Transaction tear-offs

One of the basic data structures in our platform is a transaction. It can be passed around to be signed and verified, also by third parties. The construction of transactions assumes that they form a whole entity with input and output states, commands and attachments inside. However all sensitive data shouldn’t be revealed to other nodes that take part in the creation of transaction on validation level (a good example of this situation is the Oracle which validates only embedded commands). How to achieve it in a way that convinces the other party the data they got for signing really did form a part of the transaction?

We decided to use well known and described cryptographic scheme to provide proofs of inclusion and data integrity. Merkle trees are widely used in peer-to-peer networks, blockchain systems and git. You can read more on the concept here.

Merkle trees in Corda

Transactions are split into leaves, each of them contains either input, output, command or attachment. Other fields like timestamp or signers are not used in the calculation. Next, the Merkle tree is built in the normal way by hashing the concatenation of nodes’ hashes below the current one together. It’s visible on the example image below, where H denotes sha256 function, “+” - concatenation.

_images/merkleTree.png

The transaction has one input state, one output and three commands. If a tree is not a full binary tree, the rightmost nodes are duplicated in hash calculation (dotted lines).

Finally, the hash of the root is the identifier of the transaction, it’s also used for signing and verification of data integrity. Every change in transaction on a leaf level will change its identifier.

Hiding data

Hiding data and providing the proof that it formed a part of a transaction is done by constructing Partial Merkle Trees (or Merkle branches). A Merkle branch is a set of hashes, that given the leaves’ data, is used to calculate the root’s hash. Then that hash is compared with the hash of a whole transaction and if they match it means that data we obtained belongs to that particular transaction.

_images/partialMerkle.png

In the example above, the red node is the one holding data for signing Oracle service. Blue nodes’ hashes form the Partial Merkle Tree, dotted ones are not included. Having the command that should be in a red node place and branch we are able to calculate root of this tree and compare it with original transaction identifier - we have a proof that this command belongs to this transaction.

Example of usage

Let’s focus on a code example. We want to construct a transaction with commands containing interest rate fix data as in: Writing oracle services. After construction of a partial transaction, with included Fix commands in it, we want to send it to the Oracle for checking and signing. To do so we need to specify which parts of the transaction are going to be revealed. That can be done by constructing filtering functions for inputs, outputs, attachments and commands separately. If a function is not provided by default none of the elements from this group will be included in a Partial Merkle Tree.

val partialTx  = ...
val oracle: Party = ...
fun filterCommands(c: Command) = oracle.owningKey in c.signers && c.value is Fix
val filterFuns = FilterFuns(filterCommands = ::filterCommands)

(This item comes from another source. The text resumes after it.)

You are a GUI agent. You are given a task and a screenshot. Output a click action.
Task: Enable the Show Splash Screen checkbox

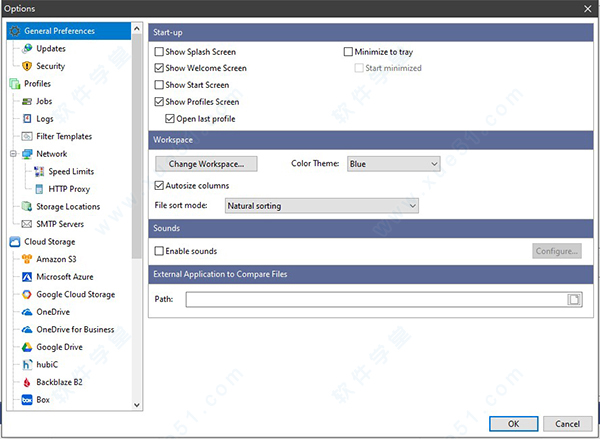pyautogui.click(x=160, y=52)
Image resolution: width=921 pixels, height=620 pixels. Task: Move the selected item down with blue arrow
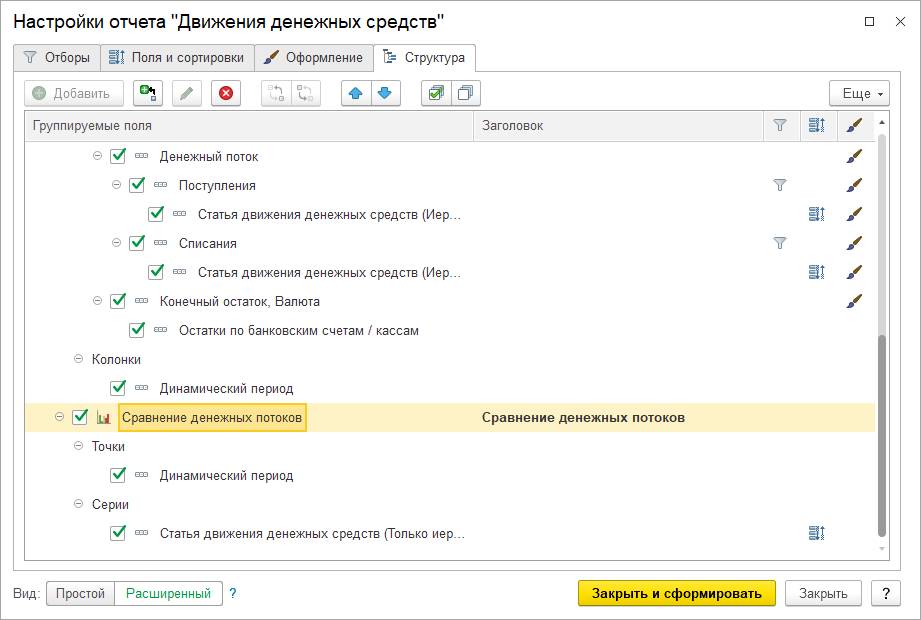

Assuming that we already assembled partialTx with some commands and know the identity of Oracle service, we pass filtering function over commands - filterCommands to FilterFuns. It filters only commands of type Fix as in IRSDemo example. Then we can construct FilteredTransaction:

val wtx: WireTransaction = partialTx.toWireTransaction()
val ftx = FilteredTransaction.buildMerkleTransaction(wtx, filterFuns)

In the Oracle example this step takes place in RatesFixFlow:

val flow = RatesFixFlow(partialTx, filterFuns, oracle, fixOf, "0.675".bd, "0.1".bd)

FilteredTransaction holds filteredLeaves (data that we wanted to reveal) and Merkle branch for them.

// Getting included commands, inputs, outputs, attachments.
val cmds: List<Command> = ftx.filteredLeaves.commands
val ins: List<StateRef> = ftx.filteredLeaves.inputs
val outs: List<TransactionState<ContractState>> = ftx.filteredLeaves.outputs
val attchs: List<SecureHash> = ftx.filteredLeaves.attachments

If you want to verify obtained FilteredTransaction all you need is the root hash of the full transaction:

if (!ftx.verify(merkleRoot)){
        throw MerkleTreeException("Rate Fix Oracle: Couldn't verify partial Merkle tree.")
}

Note

The way the FilteredTransaction is constructed ensures that after signing of the root hash it’s impossible to add or remove leaves. However, it can happen that having transaction with multiple commands one party reveals only subset of them to the Oracle. As signing is done now over the Merkle root hash, the service signs all commands of given type, even though it didn’t see all of them. This issue will be handled after implementing partial signatures.